To create a new form of community, what I call peoplehood. It’s the same thing as a nation. Nation is not just a country or a state, even though it’s often understood as that. This new idea is that we can be a people, even without a king holding us all together. And then the question is: What does it mean to be a people? Is it about a covenant? Is it about the obligations we make with a transcendent deity to care for the common good? It’s a new form of political community. It’s not a nationalistic liberation movement, but fundamentally an attempt to come to terms with the loss of statehood — a Plan B. And that’s gonna be something no army can conquer. Armies will be able to destroy our temples, our palaces, our borders, our armies. The prophets imagine this community as a city on a hill that turns swords into plowshares. It’s about learning to survive, and even thrive, in conditions of imperial occupation and colonization. As the city of Jerusalem is besieged, Jeremiah excoriates those who insisted on resistance and urges everyone to “bend our necks to the yoke of the Babylonian empire so that we may live!.” 
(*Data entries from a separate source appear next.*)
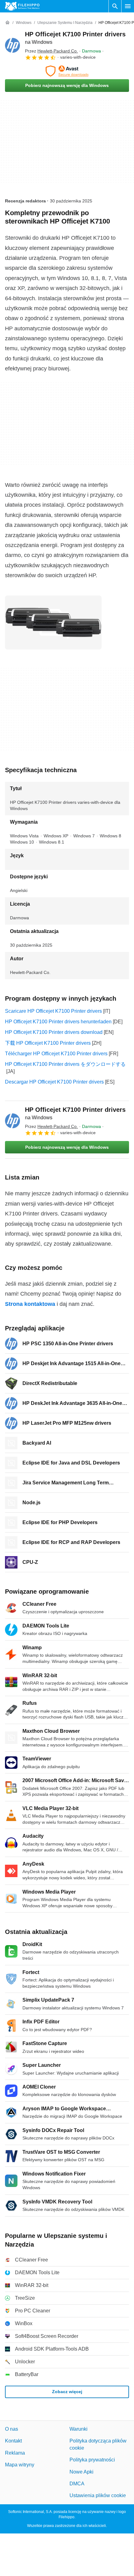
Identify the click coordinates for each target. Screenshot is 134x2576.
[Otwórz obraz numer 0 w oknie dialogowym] (53, 622)
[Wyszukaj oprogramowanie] (115, 6)
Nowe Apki (81, 2471)
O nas (11, 2429)
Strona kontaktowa (30, 1304)
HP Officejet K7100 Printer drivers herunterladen (58, 1021)
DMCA (76, 2483)
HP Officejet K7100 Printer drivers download (54, 1032)
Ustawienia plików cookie (97, 2495)
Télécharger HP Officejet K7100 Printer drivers (56, 1053)
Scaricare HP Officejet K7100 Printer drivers (53, 1011)
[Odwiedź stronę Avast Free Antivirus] (67, 71)
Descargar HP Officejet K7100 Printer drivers (54, 1081)
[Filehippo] (22, 6)
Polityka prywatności (92, 2459)
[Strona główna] (7, 22)
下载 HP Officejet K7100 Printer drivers (48, 1043)
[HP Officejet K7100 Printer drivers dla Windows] (12, 45)
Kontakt (13, 2440)
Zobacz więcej (67, 2391)
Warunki (78, 2429)
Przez (51, 50)
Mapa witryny (19, 2464)
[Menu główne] (128, 6)
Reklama (15, 2452)
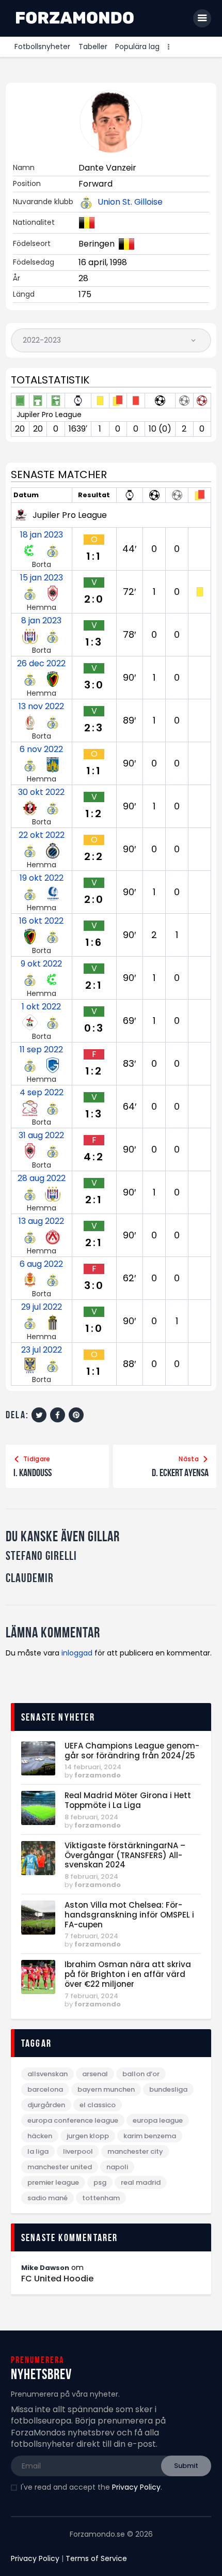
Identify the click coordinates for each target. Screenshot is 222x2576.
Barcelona (45, 2089)
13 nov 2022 (41, 706)
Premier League (53, 2182)
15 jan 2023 (41, 578)
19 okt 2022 (42, 878)
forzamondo (97, 1775)
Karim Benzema (149, 2136)
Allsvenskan (47, 2074)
At the end of the book you distinguish that plan from the kind of Christian nationalism we now see in the U.S. Explain how it’s different.

The biblical vision of what it means to be a people or a nation is very different from the perversions of the concept by political movements. The biblical vision of nationhood is like Jacob, not like Esau. We are going to navigate our way in the world by refocusing our attention not on martyrdom, not on ‘give me liberty or give me death.’ The fundamental concept is survival in a pragmatic attempt to live in a world ruled by others and to refocus attention on solidarity with members of the people. That’s very different from the way that we do our narratives in a nationalistic way where one story is privileged and the others are disparaged.

I wonder how the message of the Bible that you write about can relate to what’s happening now in Israel?

The biblical model of peoplehood is about the diaspora. It’s not about the King Davids and the great rulers who managed to build a strong state and establish national sovereignty. Yes, that episode is depicted, but it is only one chapter in a much longer story. In the Bible, statehood and political power are not inherently against the divine will. But the project is much less about how to govern a state properly and much more about how to reorient ourselves collectively when that state has been conquered. Kingdoms and states can come and go, but this new form of political community will endure.

The question to me is what will come out of this (war)? This has already become a time of rethinking and reevaluating. I hope it will also be a time of renewed creativity with many coming together across divisions (like the biblical scribes did in their dark days) to discern a new day on the horizon and envision new and enduring forms of political community.